Michiel de Lange (1976) is a part-time Lecturer in New Media Studies at Utrecht University, and a researcher and adviser of new media and urbanism. He is trained as a cultural anthropologist, and holds a PhD in philosophy (2010) with a dissertation about mobile media technologies and urban identities. He collaborated in a locative media art & science project (www.nomadicmilk.net). He worked for Knowledgeland, a Dutch think-tank that aims to strengthen the knowledge-based society. He also worked for Cybersoek, a computer neighborhood center in Amsterdam. He is advisor e-culture at Mediafonds. Michiel is on Twitter and LinkedIn.
report: GPS in consumer mobile phones rises to 50% by 2012
(image source)
A recent report by Berg Insight says GPS-enabled handset shipments will reach 560 million units in 2012:
(source: berginsight.com (news dated 15/01/2008) via: ZDnet).
Of course, these kind of news items serve to underline the importance of the issues raises in The Mobile City. A whole range of questions arise when an increasing part of mobile phone users can acces locative services. For instance – as brought forward by Greenfield and Shepard in the first Situated Technologies pamphlet, p.13 – how does their sense of navigation change? What kind of new elements on ‘mental maps’ of the city emerge? And what does the shift of GPS use in car navigation to GPS use in handhelds (and thus pedestrian use) lead to?
Another issue, related to my earlier post about Pine’s “experience economy”, is the increasing commercialization of the city-scape by urban screens & information displays (big, public and mostly static screens), and through targeted location-based services on personal devices (small, private and mobile screens). Are we seeing a shift from urban screens to personal mobile devices? Are we going the Sao Paolo way?
An interesting remark in this small news item is the relation between GPS technology (global positioning system) and the kind of mobile network (either GSM or CDMA). In my recent fieldwork in Jakarta, Indonesia, I found that the market for cheap CDMA mobile telephony was rapidly rising, especially at the low end market (young people). The advantage is price, the disadvantage worse quality of service, and the fact that you are not as mobile with a CDMA phone as with GSM, because when you move for instance from Jakarta to Yogyakarta, you have to apply for a temporary new local number. CDMA technology itself is already ‘locative’ by nature, because it favors local use.

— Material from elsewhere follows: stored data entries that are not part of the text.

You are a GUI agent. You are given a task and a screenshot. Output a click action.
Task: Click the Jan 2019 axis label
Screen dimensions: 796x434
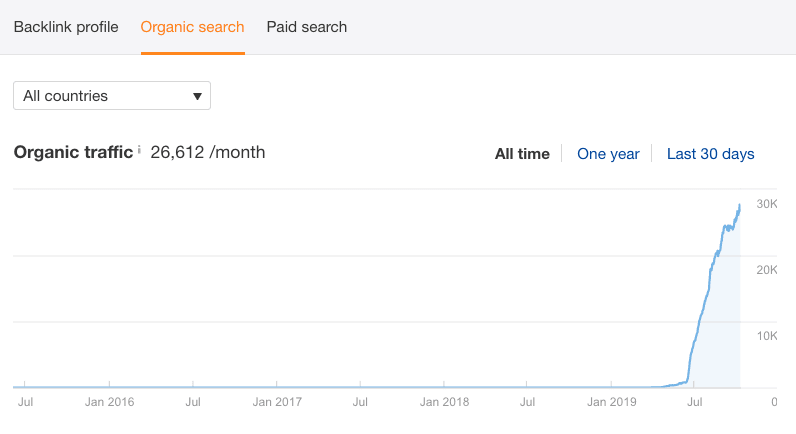click(x=611, y=402)
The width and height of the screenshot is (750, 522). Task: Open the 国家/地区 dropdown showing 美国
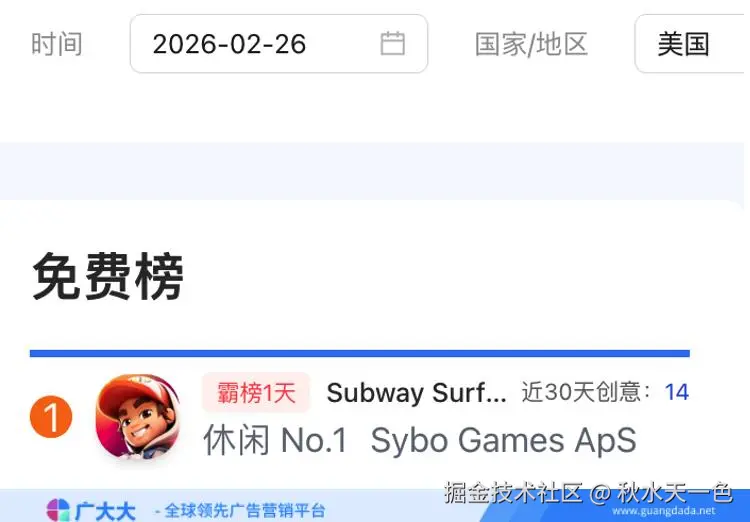692,44
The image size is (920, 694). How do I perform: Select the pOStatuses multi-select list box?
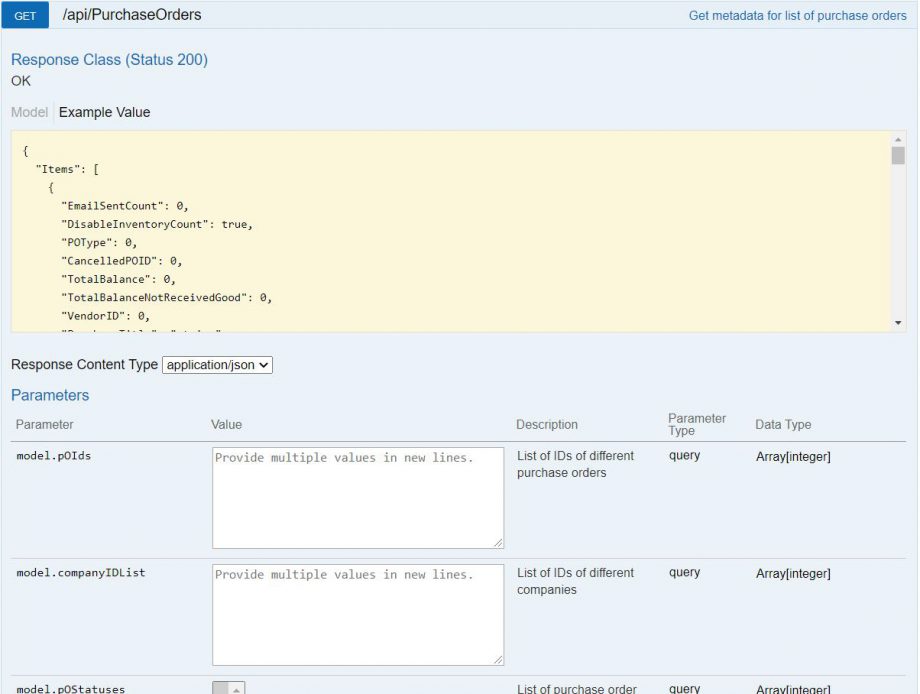[x=223, y=687]
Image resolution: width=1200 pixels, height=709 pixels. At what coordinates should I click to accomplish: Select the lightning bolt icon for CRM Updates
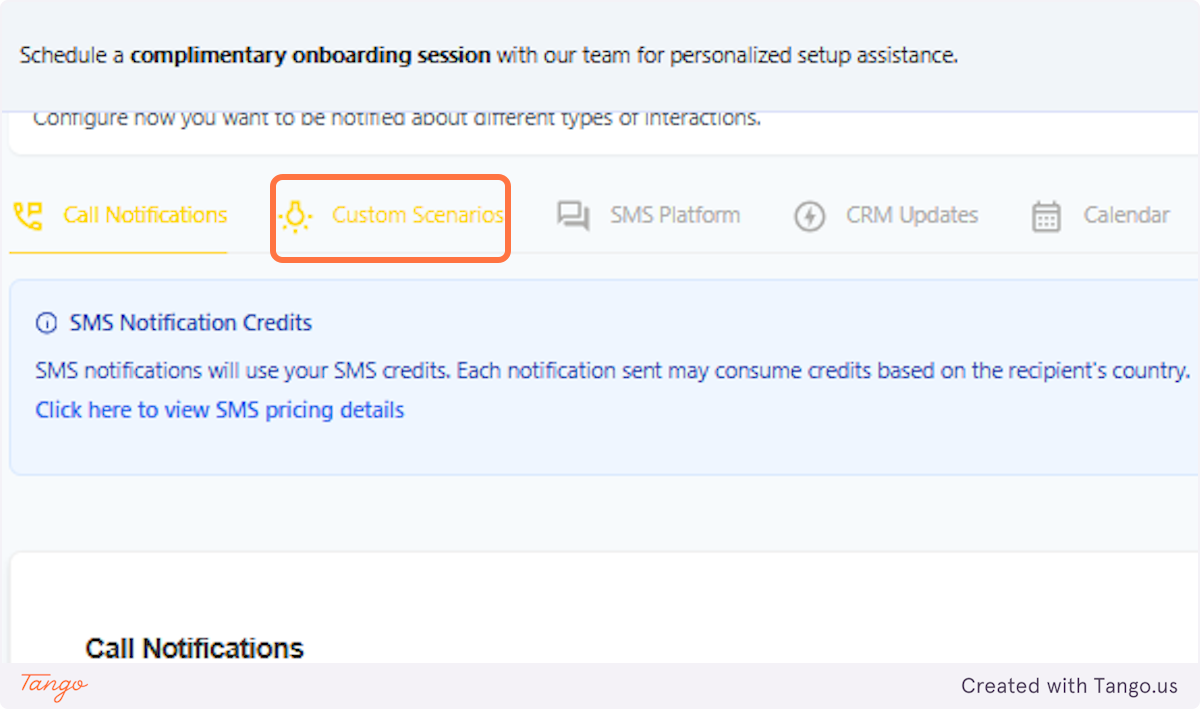[x=809, y=215]
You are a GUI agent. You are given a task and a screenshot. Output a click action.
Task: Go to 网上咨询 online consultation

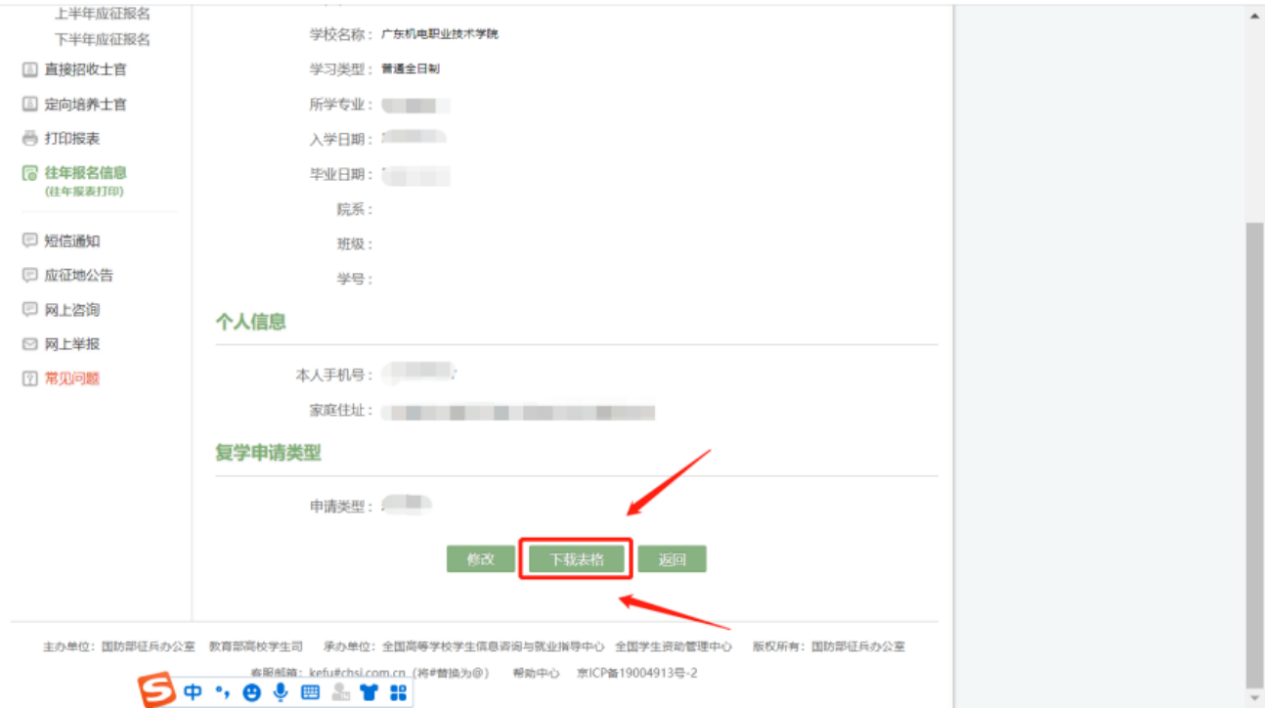tap(72, 310)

Also mentioned is the relation between locative media and new kinds of social networks. There are already several attempt to create social networking based on proximity: Jaiku (which was bought by Google), and Dutch examples Bliin.com, Trackr.nl. Or more targeted at a specific community, and perhaps therefore more successful, Geoskating.
Many architects have worked on this theme of how to build to facilitate (new) social communities. Sad to say they haven’t always been as successful as they wished… One of my favorites is Le Corbusier’s “Unité d’habitation” in Marseille, France. And I have spent a large part of my student life in Herzberger’s Weesperflat in Amsterdam. How can urban designers incorporate new technological developments like these in their professional practices? And how sceptical/optimistic must we be about reinstating utopia’s of community-building through designing spaces for social proximity?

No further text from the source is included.